Milton Friedman and Anna J. Schwartz (Monetarism)
→ Main article: Monetarism
For a long time after 1945, Keynes' explanation determined the interpretation of the Great Depression. In the 1970s, monetarism became the dominant explanatory model. Like John Maynard Keynes, monetarism attributes the global economic crisis to the restrictive policies of central banks and thus to misguided monetary policy. According to this view, however, it is not aggregate demand but the regulation of the money supply that is the most important variable for controlling the course of the economy. Unlike Keynesians, they therefore consider monetary policy to be sufficient and reject deficit spending.
The most detailed monetarist analysis is A Monetary History of the United States (1963) by Milton Friedman and Anna J. Schwartz, which blames the Federal Reserve for making the Depression so deep and long. Among the mistakes made was that the FED
- accepted the contraction of the money supply (deflation) from 1929 to 1931, which was mainly caused by the banking crisis, without taking action, and
- in addition, the high interest rate policy of October 1931, and
- the high interest rate policy from June 1936 to January 1937.

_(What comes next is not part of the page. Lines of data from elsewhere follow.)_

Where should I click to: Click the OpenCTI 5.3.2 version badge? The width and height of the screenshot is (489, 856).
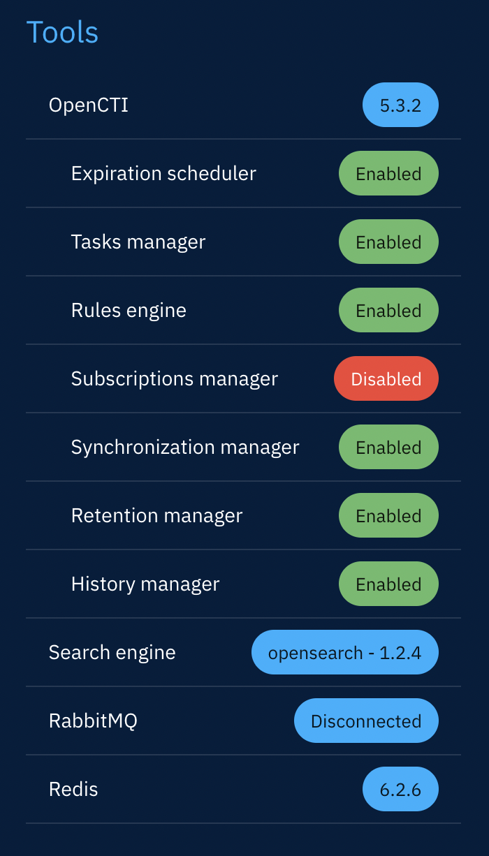[400, 105]
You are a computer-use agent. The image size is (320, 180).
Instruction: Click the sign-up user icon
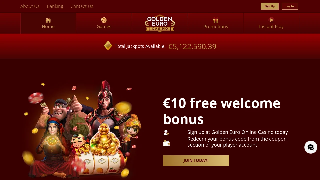click(166, 133)
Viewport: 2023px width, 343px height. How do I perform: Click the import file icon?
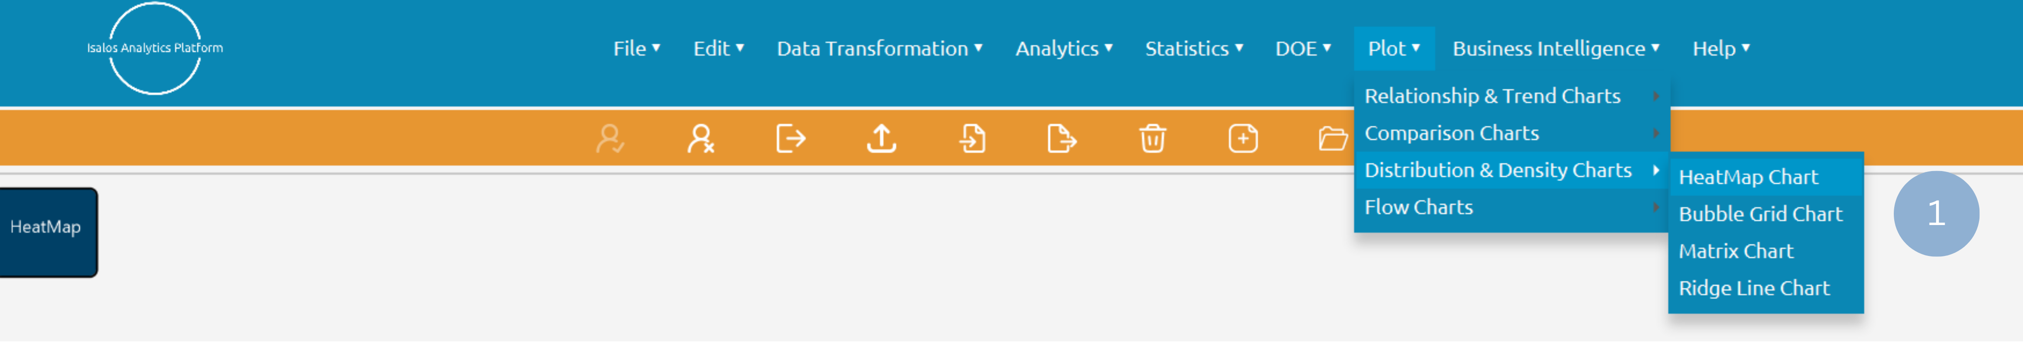point(972,139)

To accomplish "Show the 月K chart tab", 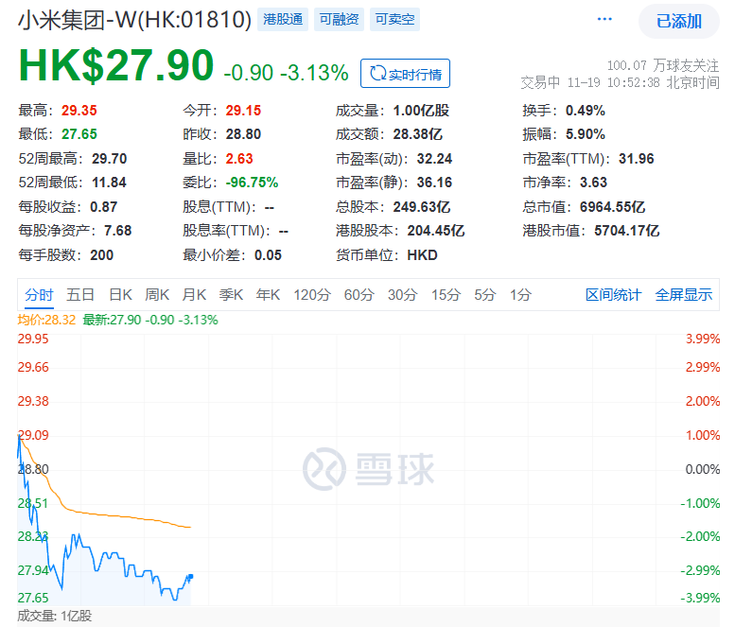I will (194, 295).
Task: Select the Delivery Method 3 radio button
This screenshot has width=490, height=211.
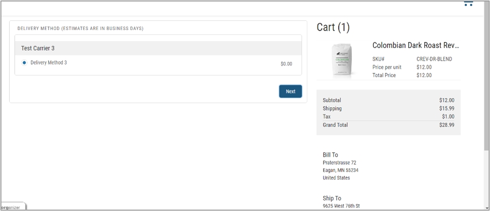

According to this, the numerous bank failures between 1930 and 1932 destabilised the economy because, on the one hand, customers lost a large part of the money they had invested and because the banks' function of creating money on a collective basis was significantly disrupted. This led to a 30% reduction in the money supply in the US between the years 1930 and 1932 ("great contraction"), triggering deflation. In this situation, the Federal Reserve should have stabilized the banks, but did not. The monetarist view of the Great Depression is overwhelmingly considered correct, but some economists consider it insufficient on its own to explain the severity of the depression.
Common position of Keynesianism and monetarism
From the perspective of today's dominant schools of economics, governments should strive to keep the interrelated macroeconomic aggregates of money supply and/or aggregate demand on a stable growth path. During a depression, the central bank is supposed to provide liquidity to the banking system and the government is supposed to cut taxes and increase spending to keep the nominal money supply and aggregate demand from collapsing.
In 1929-32, during the slide into the Great Depression, the US government under President Herbert Hoover and the Federal Reserve (Fed) did not. According to a popular view, the disastrous effect was that some Fed decision makers were influenced by the liquidation thesis. President Hoover wrote in his memoirs:
"The leave-it-alone liquidationists headed by Secretary of the Treasury Mellon ... felt that government must keep its hands off and let the slump liquidate itself. Mr. Mellon had only one formula: 'Liquidate labor, liquidate stocks, liquidate the farmers, liquidate real estate' ... 'It will purge the rottenness out of the system. High costs of living and high living will come down. People will work harder, live a more moral life. Values will be adjusted, and enterprising people will pick up the wrecks from less competent people.'"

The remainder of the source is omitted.